Murray v. Oliver

Decision Date31 July 1853
Citation18 Mo. 405
PartiesMURRAY, Respondent, v. OLIVER, Appellant.
CourtMissouri Supreme Court

1. The admissions of the obligee of a bond, while he was the owner of it, that it was given for an illegal consideration, are competent evidence against his assignee.

2. If evidence of such admissions is excluded, the error is not cured by the fact that the obligee is afterwards sworn as a witness, at the instance of the party offering them.

Appeal from Callaway Circuit Court.

Murray sued Oliver by attachment, on a bond for two hundred and fifty dollars, executed by T. P. Allen, Francis S. Smith and the defendant, and also on a note for eighteen dollars and sixty-three cents, made by the defendant. The defendant in his answer, admitted the execution of the note and alleged a tender, but set up as a defense to the bond, that it was given to secure a sum of money won by James D. McGary, the obligee therein, of Thomas P. Allen, on a wager as to the result of the presidential election in 1840. On the trial, the defendant offered to prove, by several witnesses, admissions by McGary, while he was the owner of the bond, and before he assigned it to the plaintiff, of the facts constituting the defense. McGary was present in court at the time. The court excluded this evidence as incompetent. Afterwards, at the instance of the defendant, McGary was sworn as a witness, and stated that the bond was not given for the consideration named in the answer.
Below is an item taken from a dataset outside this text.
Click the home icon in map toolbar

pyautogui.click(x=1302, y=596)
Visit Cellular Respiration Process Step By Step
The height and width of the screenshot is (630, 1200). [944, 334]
There was a verdict and judgment for the plaintiff and the defendant appealed to this court.

Ansell, for appellant.

Hardin, for respondent.

GAMBLE, Judge, delivered the opinion of the court.

1. The only question we are called upon to decide in the present case is, whether the admissions of McGary, in relation to the consideration of the bond declared upon, made while he was the owner of the bond, were admissible in evidence against the plaintiff, his assignee, when McGary himself was alive and present in court, and competent to testify.

The assignee of a bond obtains “no greater title to or interest in the bond than the person had from whom he acquired it.” “The nature of the defense of the obligor is not changed by the assignment, but he may make the same defense against the bond or note in the hands of the assignee that he might have made against the assignor.” (R. C. 191.)

The admissions of the obligee in a bond, made while he was the owner of the instrument, are, beyond all question, competent evidence against his...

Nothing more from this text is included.